* _YOUR TASK_:
Please transcribe the entries exactly and omit the images they contain.

* _RECORD SET_:
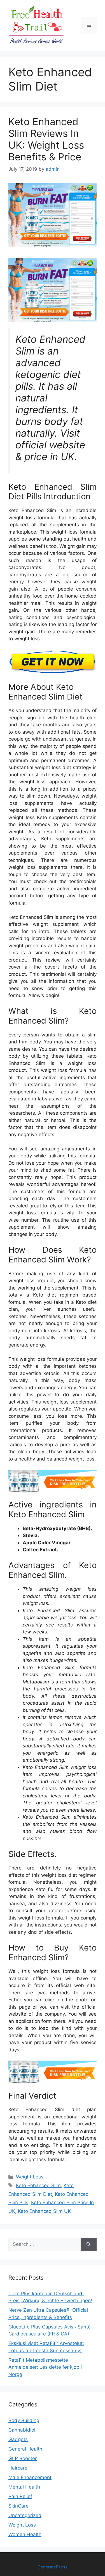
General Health (25, 2449)
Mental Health (24, 2487)
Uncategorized (24, 2515)
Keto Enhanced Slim (38, 2185)
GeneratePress (52, 2567)
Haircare (17, 2468)
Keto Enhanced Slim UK (44, 2211)
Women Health (24, 2534)
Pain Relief (20, 2496)
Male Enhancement (30, 2477)
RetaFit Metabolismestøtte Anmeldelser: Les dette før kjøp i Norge (45, 2367)
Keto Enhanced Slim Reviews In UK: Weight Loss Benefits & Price (46, 139)
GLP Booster (22, 2458)
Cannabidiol (21, 2430)
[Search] (89, 2244)
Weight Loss (29, 2177)
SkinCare (18, 2506)
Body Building (23, 2420)
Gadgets (18, 2439)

* _EXERCISE ANSWER_:
General Health (25, 2449)
Mental Health (24, 2487)
Uncategorized (24, 2515)
Keto Enhanced Slim (38, 2185)
GeneratePress (52, 2567)
Haircare (17, 2468)
Keto Enhanced Slim UK (44, 2211)
Women Health (24, 2534)
Pain Relief (20, 2496)
Male Enhancement (30, 2477)
RetaFit Metabolismestøtte Anmeldelser: Les dette før kjøp i Norge (45, 2367)
Keto Enhanced Slim Reviews In UK: Weight Loss Benefits & Price (46, 139)
GLP Booster (22, 2458)
Cannabidiol (21, 2430)
[Search] (89, 2244)
Weight Loss (29, 2177)
SkinCare (18, 2506)
Body Building (23, 2420)
Gadgets (18, 2439)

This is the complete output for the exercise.